Upper Cedar WMIA Board chairman Mark Kuhn was also invited as were members of the Mitchell Soil and Water Conservation District.

"I addressed the supervisors about the overall direction the state is going with watersheds and watershed planning, the importance of watershed management authorities and how funding is being directed to groups that are organized," Weber said. "The supervisors were not only able to hear an Upper Cedar perspective but how well WMIAs are working in Turkey, Middle Raccoon, Soap and Chequest Creek and Indian Creek. If you are an early WMIA, you are in a strategic position to attract funds."

Weber said the Upper Cedar River WMIA attracted $1.5 million for the Iowa Watersheds Project, which is coordinated by his center. The funding will target one HUC 12 subwatershed to plan and construct watershed improvement projects.

"Having Mitchell County and Osage participating will be hugely important as the WMIA applies for funding to develop a watershed plan from the Iowa Economic Development Authority," Weber said.

The largest county in the watershed, nearly all of Mitchell County's acres are in the watershed.

"I'm very pleased to consider membership of Mitchell County and Osage," said Kuhn. "We'll be 25 members strong instead of 23."

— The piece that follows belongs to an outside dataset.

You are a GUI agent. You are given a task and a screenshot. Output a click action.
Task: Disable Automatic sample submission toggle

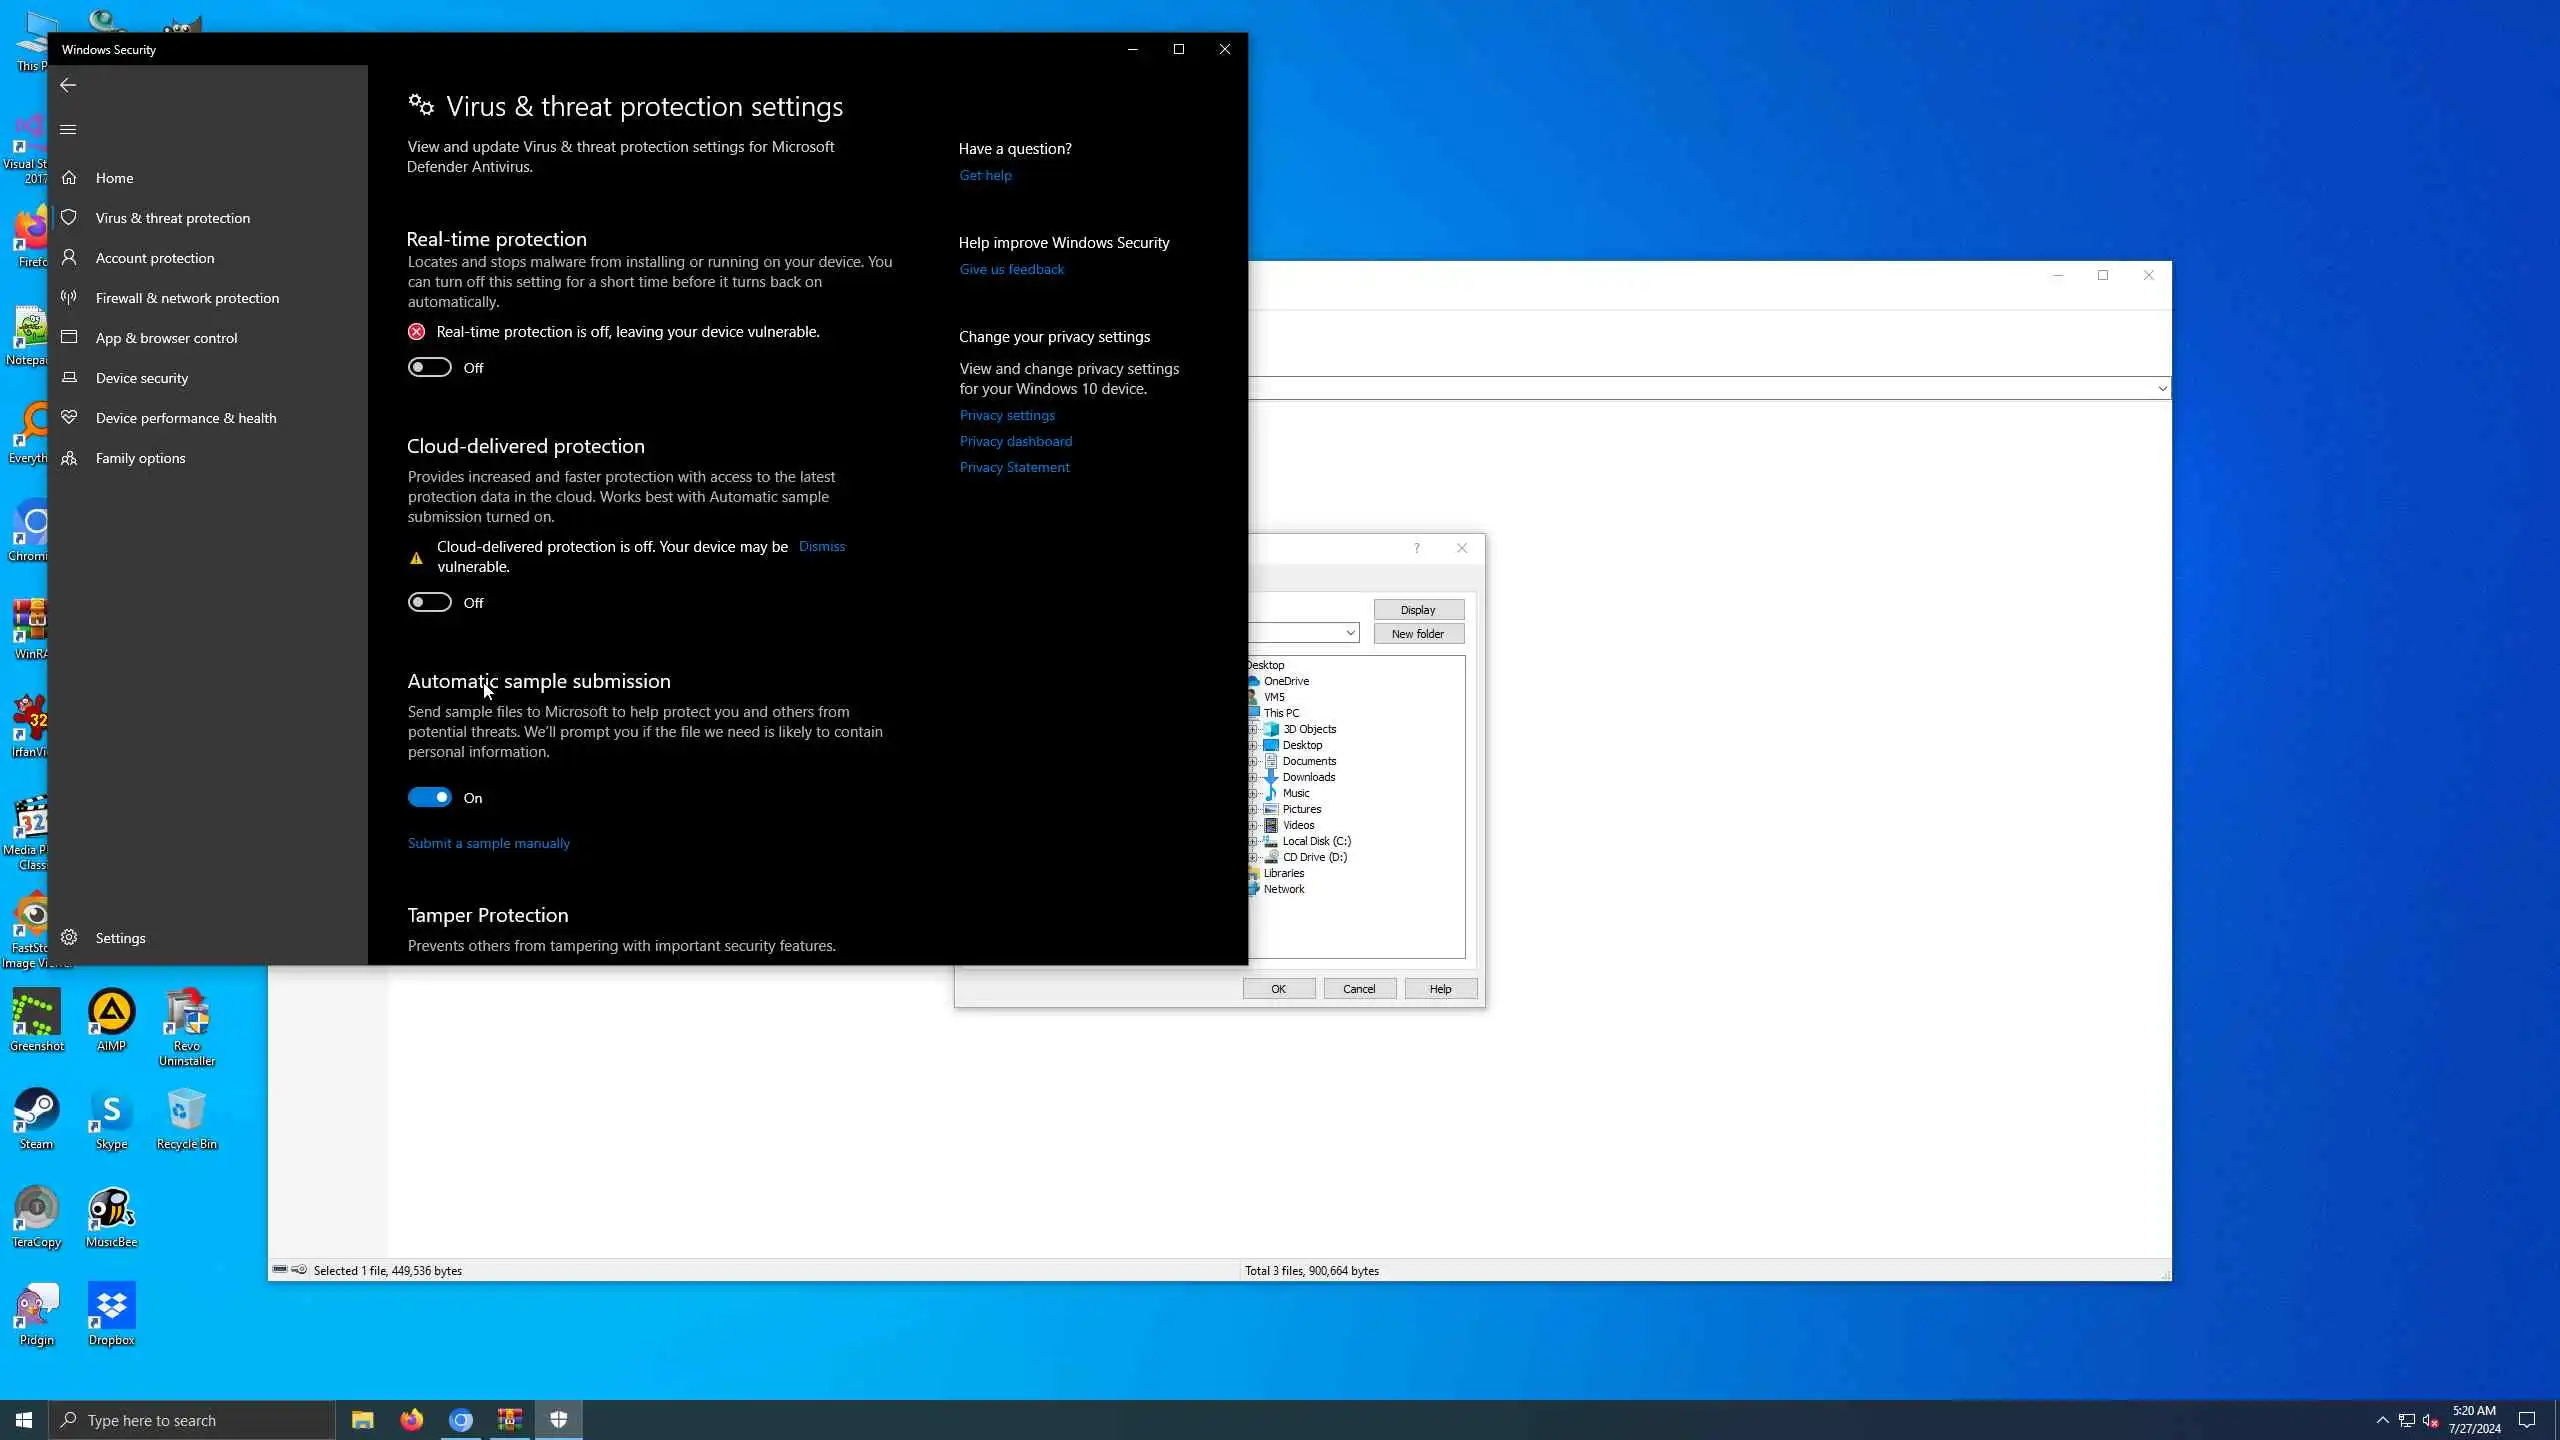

The Upper Cedar WMIA board also approved an executive committee recommendation for the HUC 12 watershed selection process and proposal deadline.

Project proposals must be submitted by May 15, which is when the executive committee will meet with the Iowa Flood Center to hear presentations and score them. The decision will be presented to the full board at its annual meeting where final approval will be given.

"We want these proposals to be as close to shovel ready as possible," said Sherman Lundy, board vice chair from Black Hawk County.

The May 15 meeting, which will begin at 1 p.m. in the Charles City Library, is open to anyone, and board member input is welcomed, Kuhn said. The annual meeting will be at 6 p.m. May 29 in the library.

"It's taken five years to get from the 2008 floods to the point that we have a watershed management authority, and I want to congratulate all of you," Kuhn said. "We're doing what the Legislature envisioned. We joined together to do good for everyone in the watershed. We're all in this together, we're building momentum and we'll all bear fruit from this down the road."